September 15, 2017
Scripture Reading – Amos 1-4
Borrowing the modern vernacular of politics, the prophet Amos was an outsider when God called him to deliver a word of prophecy against Judah and Israel (Amos 1:1). He lived and worked in obscurity as a common herdsman with no political ties or religious lineage. When God called him to prophecy, Israel and Judah were enjoying a season of peace and prosperity and the thought of God’s displeasure and judgment was far from them.
“Uzziah king of Judah” (1:1) presided over the southern kingdom and the nation maintained an outward form of worshipping the LORD (5:21-22); however, the hearts of the king and people were far from Him. “Jeroboam the son of Joash” was king of Israel (1:1), the northern kingdom; making no pretense of worshipping the LORD, that nation built an altar in Bethel and offered sacrifices to a golden calf.
Amos, a layperson “who was among the herdmen of Tekoa” (1:1), was a courageous prophet. With the word of the LORD upon his lips, he delivered a series of prophecies against six Gentile nations: Syria, identified as Damascus (1:3-5)… Philistia, identified by its principal cities, Gaza, Ashdod, Ashkelon, Gath, and Ekron (1:6-8)… Tyre (1:9-10)… Edom (1:11-12)… Ammon (1:13-15)… and Moab (2:1-3) all were warned the judgment of God was imminent.
Turning his focus from the six Gentile nations, Amos warned Judah the nation would be judged “because they have despised the law of the LORD, and have not kept his commandments” (2:4).
Amos then declared the sins and wickedness of the kingdom of Israel and warned the nation would suffer God’s judgment (2:6-16). Lest any doubt the grace and longsuffering of God, the prophet reminded the nation how the LORD had brought them out of Egypt (2:9) and given them the land of the Amorites (2:9-10). God sent prophets, but the people said, “Prophesy not” (2:12).
In chapter 3 Amos prophesied reminding the people the LORD had chosen the “children of Israel” (meaning both the kingdoms of Israel and Judah) as His people and made Himself known to them (3:1-2). Israel, however, rejected the LORD and He set Himself against them saying, “I will punish you for all your iniquities” (Amos 3:1).
Adding to the Israel’s humiliation, God commanded Amos to summon two Gentile nations, Ashdod, a Philistine city, and Egypt to witness God’s judgment against Israel (whose capital was Samaria). A sad commentary on the deception of sin is the condemnation: “For they know not to do right, saith the LORD” (3:10).
How did the nation to whom the LORD had revealed Himself, His Law and Commandments come to this? How could they be so blind they lost sense and discernment of right and wrong?
Warning: Here is the beguiling way of sin and wickedness. When a people make light of God’s Truth, trivialize and rationalize sin, eventually their hearts becomes desensitized to wickedness, they no longer know how to do right.

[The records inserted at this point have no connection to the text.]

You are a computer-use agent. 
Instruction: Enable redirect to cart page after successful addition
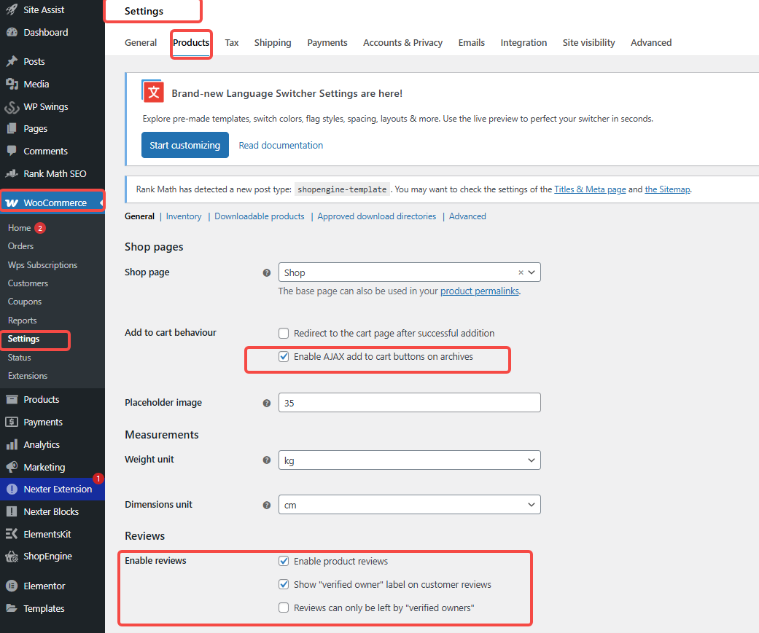coord(284,333)
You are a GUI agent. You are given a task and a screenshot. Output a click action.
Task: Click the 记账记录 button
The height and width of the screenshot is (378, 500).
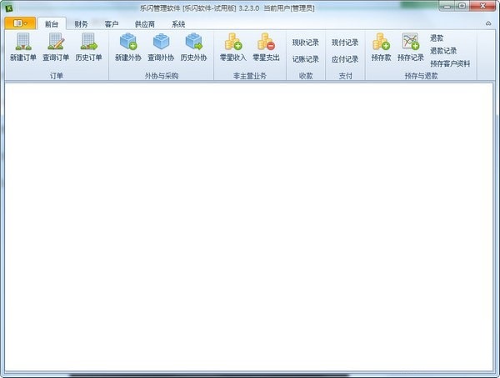[x=305, y=59]
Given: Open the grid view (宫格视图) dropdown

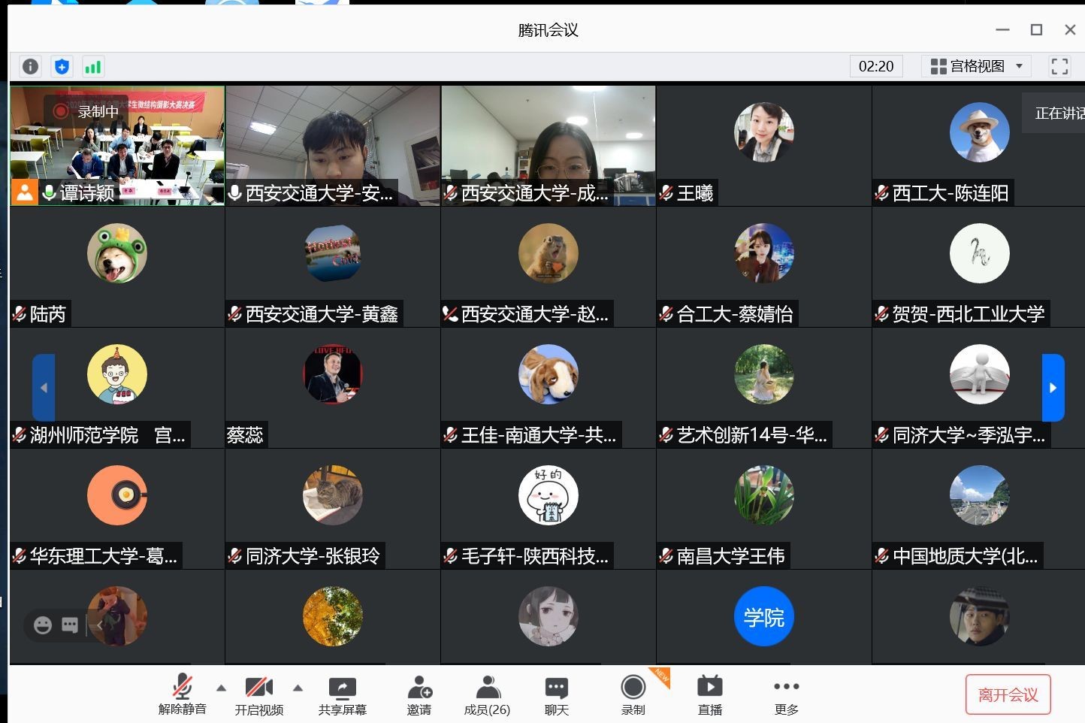Looking at the screenshot, I should tap(976, 66).
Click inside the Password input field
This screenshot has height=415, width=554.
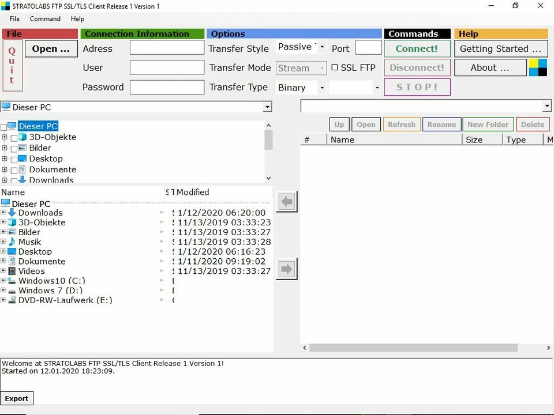click(x=166, y=87)
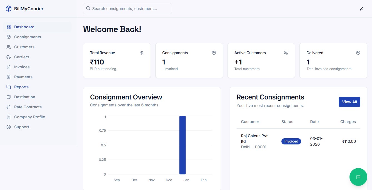Select the Customers icon in the sidebar
The image size is (372, 190).
tap(9, 47)
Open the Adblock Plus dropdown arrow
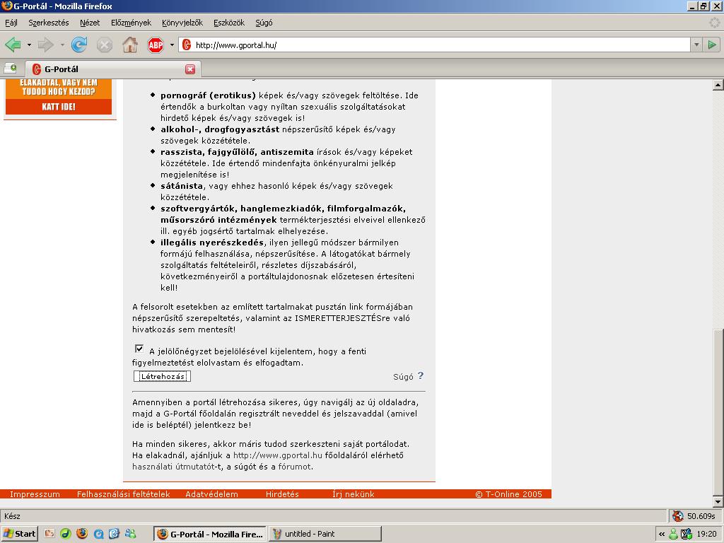This screenshot has height=543, width=724. pyautogui.click(x=172, y=45)
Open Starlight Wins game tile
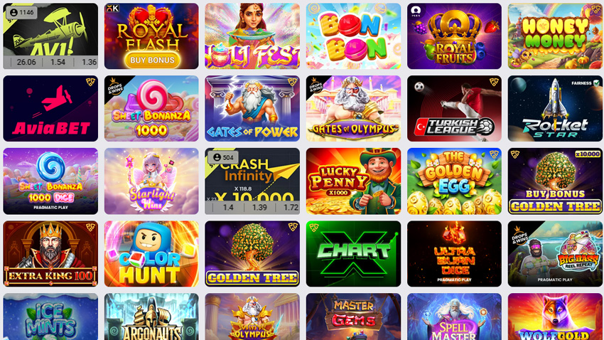The height and width of the screenshot is (340, 604). click(x=151, y=181)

Perhaps an oversimplification, but I believe an accurate one: Israel had strayed so far from God’s law the people no longer had “common sense”—they had no sense of right (3:10).
My friend, the same condemnation is true of our beloved United States!
The lunacy of atheism coupled with the perversity of humanism is so entrenched in government, education, religion and media it has crippled our judgment as a society. Having rejected God and His Laws, our moral judgment as a nation is twisted and perverted and we “know not to do right” (3:10).